The points P(4,3) Q(-5,-1) and T(2,-2) are vertices of a

(a) Equilateral triangle (b) Isosceles triangle (c) Scalene triangle (d) No triangle
please give me right anawer​

Answer 1

Given:

The points

P(4,3)

Q(-5,-1)

T(2,-2)

To find:

The given points are vertices of which type of triangle?

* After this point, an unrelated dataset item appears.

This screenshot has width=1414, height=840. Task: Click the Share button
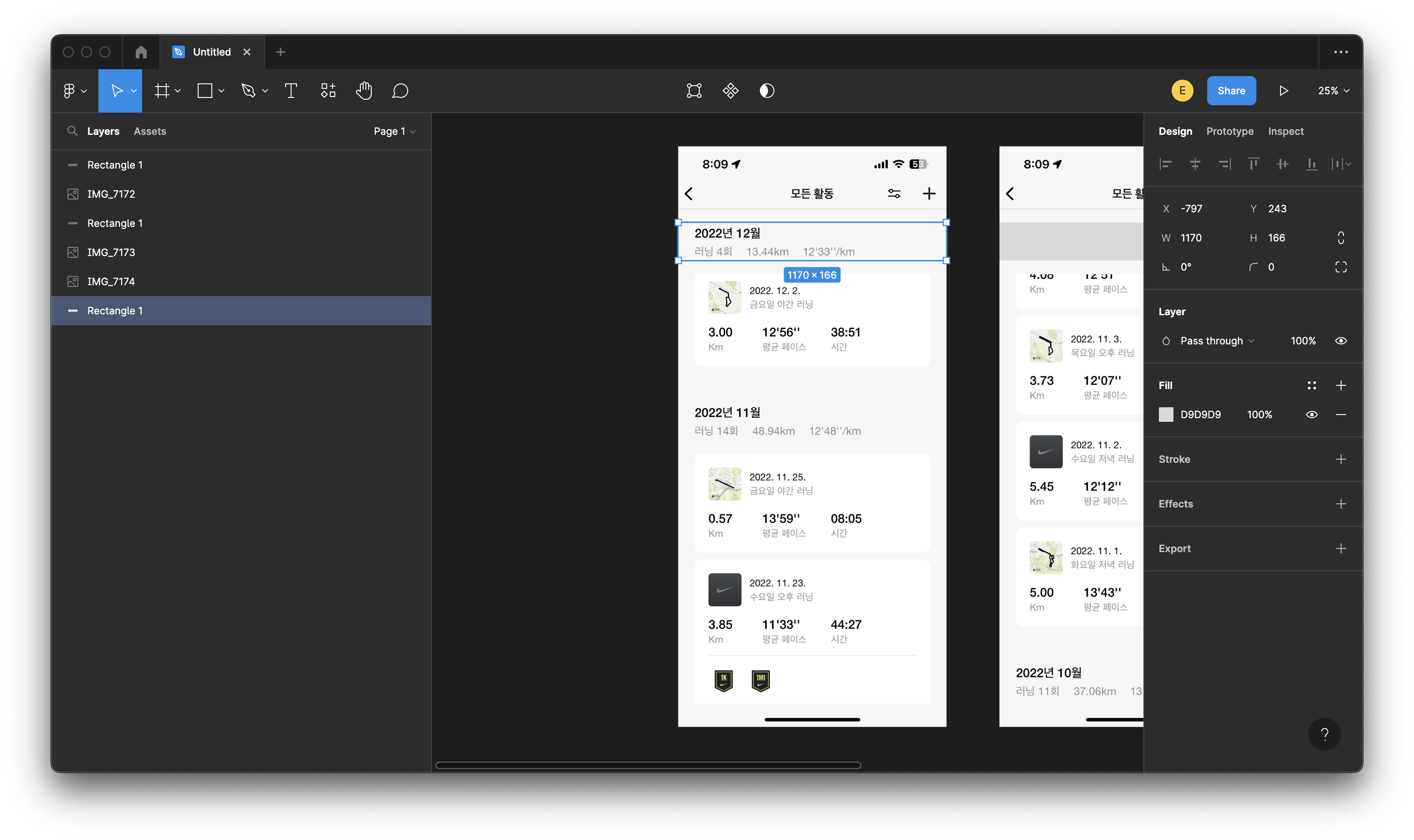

• About types of triangle:

1. Equilateral Triangle - The triangle whose all three sides are equal. The three interior angles of a triangle is 60° each.
2. Isosceles Triangle - The triangle in which only two sides are equal.
3. Scalene triangle - The triangle in which all three sides are different.

Now,

• Finding the distance between the points,

(PQ)² = (-5-4)² + (-1-3)²

         = (-9)² + (-4)²

         = 81 + 16

         = 97

PQ = $\sqrt{97}$ units

Now,

(QT)² = (2+5)² + (-2+1)²

         = (7)² + (-1)²

         = 49 + 1

         = 50

QT = $\sqrt{50}$ units

And,

(PT)² = (2-4)² + (-2-3)²

         = (-2)² + (-5)²

         = 4 + 25

         = 29

PT = $\sqrt{29}$ units

So,

We can conclude that all side are different

PQ ≠ QT ≠ PT

Hence,

It is a Scalene triangle

Option c) Scalene triangle is correct

Answer 2

Answer:

(c) Scalene triangle

Step-by-step explanation:

To find the type of triangle we need to find the length of the side.

So,

By using distance formula we can find the distance of the points.

Distance formula is

If A(x₁ , y₁) and B(x₂ , y₂)

AB² = (x₂ - x₁)² + (y₂ - y₁)²

Now,

(PQ)² = (-5-4)² + (-1-3)²

        = (-9)² + (-4)²

        = 81 + 16

        = 97

PQ =  √97 units

(QT)² = (2+5)² + (-2+1)²

        = (7)² + (-1)²

        = 49 + 1

        = 50

QT = √50 units

(PT)² = (2-4)² + (-2-3)²

        = (-2)² + (-5)²

        = 4 + 25

        = 29

PT =  √29 units

So,

The three sides are different.

So, the type of triangle in which all side are not equal is Scalene triangle.